With regard to the question whether the primitive choana opens into the endodermal or ectodermal part of the oral cavity, it is sufficient to discuss the investigations of two authors, Kurepina (1931) and Watanabe (1936), who paid special attention to this point.

Kurepina made reconstructions from sagittal sections. Such sections show plainly a lateral constriction on either side of the oral cavity. Kurepina took this constriction to be the vestige of the pharyngeal membrane. Since this membrane marks the meeting place of the two embryonic layers, Kurepina concludes that the choanal opening, which is anterior to the constriction, must be ectodermal. In Rana nigromaculata such a pair of lateral constrictions is also present (Text-fig. 15). My reconstructed model of the head of nigromaculata at this stage shows structures identical with that illustrated by Kurepina (cf. Text-fig. 15 with Kurepina’s fig. 15, p. 26). But the lateral constriction in nigromaculata does not represent a vestige of the pharyngeal membrane. It is a constriction near the front end of the primitive pharynx. The endoderm on the upper part of the oral cavity stretches far beyond it and the pharyngeal membrane is formed in front of this pair of lateral constrictions (Text-figs. 12, 13, and 14). At the time of the formation of the primitive choana this membrane has ruptured and left no vestige to serve as a guide. Microscopic observations show, however, that the tissue into which the choana opens is definitely endodermal. Evidently Kurepina made nd careful microscopic observation of his sections, but relied solely on his models which could not reveal detailed histological structure. One has reason to suspect that what is true of Rana nigromaculata also obtains in Pelobates fuscus, which he figured, and perhaps in other amphibians he studied.
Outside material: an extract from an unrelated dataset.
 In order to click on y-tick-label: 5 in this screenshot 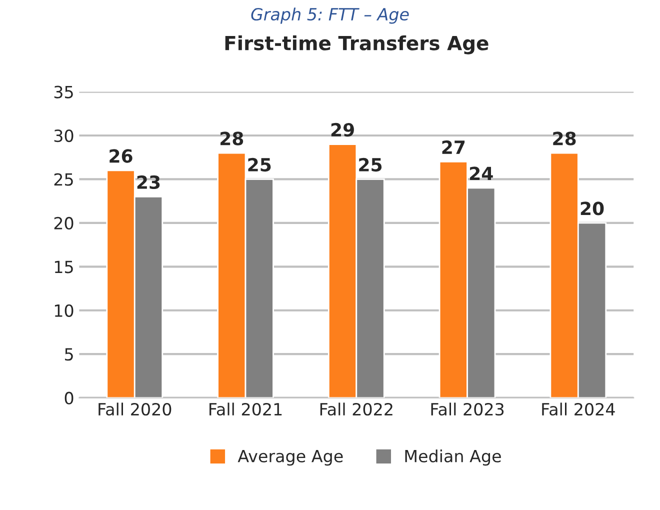, I will do `click(69, 354)`.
Watanabe (1986) also believes that the choana opens into the ectoderm, but gives no clear evidence to support his contention. He made his studies on cross-sections only. From my experience such sections are unsuitable for the elucidation of this point. To ascertain whether the choana opens into the ectoderm or endoderm, it is desirable that these two layers be well represented in a given section so that they can be easily compared and one is certain which layer he has under view. For such studies, sagittal sections should be employed. In a cross-section generally only one or the other of these embryonic layers is present, or, when both are included, they are represented by fragments which do not lend themselves to such comparative studies. I have cross-sections which closely resemble the figures in Watanabe’s paper but which proved worthless for determining the nature of the choanal opening. It is only after one has familiarized oneself with the character of these two layers by studying sagittal sections that one can tell them apart in cross-sections.